Battle at Sea by John Keegan
Author:John Keegan
Language: eng
Format: epub
ISBN: 9781446496114
Publisher: Random House
Published: 2016-09-06T04:00:00+00:00
The smaller ships
At Trafalgar ships too small to ‘stand in the line of battle’ – frigates, brigs and cutters – had taken no part, except as repeating signal stations or emergency command vessels. At Jutland ships smaller than dreadnoughts had been in the thick of action, as was intended and expected. Torpedo-boats, destroyers and cruisers, light and heavy, had fought each other but had also fought battleships and battlecruisers – the cruisers inappropriately, for they were merely inferior versions of the capital ships, but destroyers and torpedo-boats as a function of their design. Torpedo-boats had been conceived, immediately after Whitehead’s invention of the first efficient self-propelling torpedo in the 1870s, as a cheap though perhaps expendable means of bringing large and costly ironclads under attack. Their development had inspired an alternative theory of naval strategy, which argued that torpedo-boat fleets put weak naval powers potentially on an equal footing with strong (its supporters formed the so-called Jeune École). That theory was mistaken; its realisation would depend on the perfection of the submarine, a development not to be completed until the appearance of the nuclear-propelled submarine in our own time. However, the torpedo, the torpedo-boat and even the early and primitive submersible imposed important restrictions on ironclads’ freedom of action and required significant alterations to their design and tactical employment. One was the incorporation of underwater barriers in the ship’s hull, culminating in the torpedo ‘bulge’, a feature long since abandoned by naval architects but subsequently adopted and refined, in the form of ‘spaced armour’, by tank designers. A second was the multiplication of secondary armaments. HMS Dreadnought had had almost none. Fisher revelled in its ‘all-big-gun’ design and its speed was considered to give it sufficient protection against torpedo attack.

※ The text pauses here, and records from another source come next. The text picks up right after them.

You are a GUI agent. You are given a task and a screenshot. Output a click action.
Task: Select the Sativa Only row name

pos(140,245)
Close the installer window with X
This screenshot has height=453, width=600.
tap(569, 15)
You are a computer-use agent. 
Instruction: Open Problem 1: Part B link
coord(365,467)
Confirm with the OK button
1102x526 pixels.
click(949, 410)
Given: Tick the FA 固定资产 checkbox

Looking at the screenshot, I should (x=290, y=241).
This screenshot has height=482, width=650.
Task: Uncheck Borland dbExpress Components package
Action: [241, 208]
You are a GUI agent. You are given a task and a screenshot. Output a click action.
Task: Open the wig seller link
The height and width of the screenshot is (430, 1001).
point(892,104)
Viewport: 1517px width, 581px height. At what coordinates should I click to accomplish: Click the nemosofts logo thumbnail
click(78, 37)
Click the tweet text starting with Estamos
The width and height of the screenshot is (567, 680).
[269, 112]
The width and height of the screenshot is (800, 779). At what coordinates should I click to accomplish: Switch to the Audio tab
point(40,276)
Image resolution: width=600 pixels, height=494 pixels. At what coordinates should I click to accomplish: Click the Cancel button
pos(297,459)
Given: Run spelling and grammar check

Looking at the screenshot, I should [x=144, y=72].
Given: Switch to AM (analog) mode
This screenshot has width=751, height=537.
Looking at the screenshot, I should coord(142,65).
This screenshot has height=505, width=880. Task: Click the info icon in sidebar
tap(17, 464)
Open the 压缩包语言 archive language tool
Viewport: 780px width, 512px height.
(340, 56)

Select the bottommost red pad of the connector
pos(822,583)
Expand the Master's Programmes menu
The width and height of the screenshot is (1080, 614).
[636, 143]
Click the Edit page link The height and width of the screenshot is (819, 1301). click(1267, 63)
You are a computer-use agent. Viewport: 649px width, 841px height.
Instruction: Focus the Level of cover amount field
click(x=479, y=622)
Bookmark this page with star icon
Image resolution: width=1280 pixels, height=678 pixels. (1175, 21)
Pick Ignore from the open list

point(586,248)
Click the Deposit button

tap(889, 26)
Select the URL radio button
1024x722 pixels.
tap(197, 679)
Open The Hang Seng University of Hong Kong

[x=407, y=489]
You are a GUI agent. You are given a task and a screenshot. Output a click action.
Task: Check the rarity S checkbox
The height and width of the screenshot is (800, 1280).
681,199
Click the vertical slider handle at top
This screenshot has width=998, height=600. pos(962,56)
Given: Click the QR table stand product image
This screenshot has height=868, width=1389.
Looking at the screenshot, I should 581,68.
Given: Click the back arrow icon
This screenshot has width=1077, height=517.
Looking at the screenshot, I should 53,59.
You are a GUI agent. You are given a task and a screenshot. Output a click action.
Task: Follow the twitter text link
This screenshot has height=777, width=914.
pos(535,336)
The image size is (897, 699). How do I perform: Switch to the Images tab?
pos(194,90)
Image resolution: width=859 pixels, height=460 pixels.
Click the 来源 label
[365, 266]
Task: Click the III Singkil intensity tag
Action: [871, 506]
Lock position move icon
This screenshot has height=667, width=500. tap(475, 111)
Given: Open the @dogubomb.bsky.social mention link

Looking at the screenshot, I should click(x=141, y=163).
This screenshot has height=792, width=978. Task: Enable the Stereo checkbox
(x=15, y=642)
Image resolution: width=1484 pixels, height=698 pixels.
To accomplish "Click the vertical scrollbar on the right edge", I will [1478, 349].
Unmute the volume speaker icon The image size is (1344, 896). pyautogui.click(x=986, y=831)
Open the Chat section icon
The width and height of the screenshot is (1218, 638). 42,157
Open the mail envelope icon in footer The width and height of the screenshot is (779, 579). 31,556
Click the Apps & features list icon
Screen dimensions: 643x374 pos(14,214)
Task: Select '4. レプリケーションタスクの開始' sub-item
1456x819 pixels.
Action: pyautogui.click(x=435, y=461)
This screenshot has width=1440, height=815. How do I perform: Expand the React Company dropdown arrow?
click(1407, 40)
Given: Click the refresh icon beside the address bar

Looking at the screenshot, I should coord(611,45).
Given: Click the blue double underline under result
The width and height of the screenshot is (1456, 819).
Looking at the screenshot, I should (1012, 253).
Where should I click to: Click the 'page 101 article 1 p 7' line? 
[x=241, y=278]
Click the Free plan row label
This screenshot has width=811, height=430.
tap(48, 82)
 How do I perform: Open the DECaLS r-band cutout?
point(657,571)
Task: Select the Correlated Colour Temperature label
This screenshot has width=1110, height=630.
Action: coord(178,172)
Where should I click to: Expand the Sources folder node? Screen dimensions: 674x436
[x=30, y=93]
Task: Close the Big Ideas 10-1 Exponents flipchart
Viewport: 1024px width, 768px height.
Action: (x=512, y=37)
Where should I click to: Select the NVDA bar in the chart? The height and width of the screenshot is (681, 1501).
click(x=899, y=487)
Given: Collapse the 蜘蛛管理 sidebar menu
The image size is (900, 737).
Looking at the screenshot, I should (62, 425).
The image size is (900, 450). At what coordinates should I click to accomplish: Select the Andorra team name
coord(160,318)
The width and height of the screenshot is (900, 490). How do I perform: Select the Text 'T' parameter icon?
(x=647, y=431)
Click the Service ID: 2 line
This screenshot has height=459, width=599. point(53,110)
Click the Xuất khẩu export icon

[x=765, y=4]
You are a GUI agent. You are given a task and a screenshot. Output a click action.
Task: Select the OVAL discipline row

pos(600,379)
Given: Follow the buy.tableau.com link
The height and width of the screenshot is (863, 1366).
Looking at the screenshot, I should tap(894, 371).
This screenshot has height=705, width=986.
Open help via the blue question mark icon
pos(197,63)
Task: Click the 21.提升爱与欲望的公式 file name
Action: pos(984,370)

A doubling of the range and tripling of the speed of torpedoes between 1906 and 1914 called the ‘all-big-gun’ philosophy into doubt. Doubt was enhanced by consonant improvements in the speed, endurance and sea-keeping qualities of torpedo-boats, which by 1914 were capable of keeping company with capital ships in fleet operations in all but the worst weather. As a result, room had had to be found in battleships and battlecruisers for large numbers of anti-torpedo-boat guns, of up to 6-inch calibre, with consequent complications to the layout of their armoured belts and magazine protection. As we have seen, many of the casualties suffered in capital ships at Jutland were caused by fire in the secondary armament, where arrangements for the safe handling of cordite propellant were necessarily less elaborate than in the supply systems of the big-gun turrets.
Torpedo-boats and destroyers – the latter originally the enemies of the former, but by 1916 simply their equivalent in a larger version – remained potent threats to capital ships, despite the multiplication of secondary armaments designed to destroy them. However, for all their speed – British destroyers easily exceeded 30 knots in the sort of easy sea conditions prevailing at Jutland – torpedo-craft were acutely vulnerable to shellfire, even to the shells fired by each other’s 4-inch guns.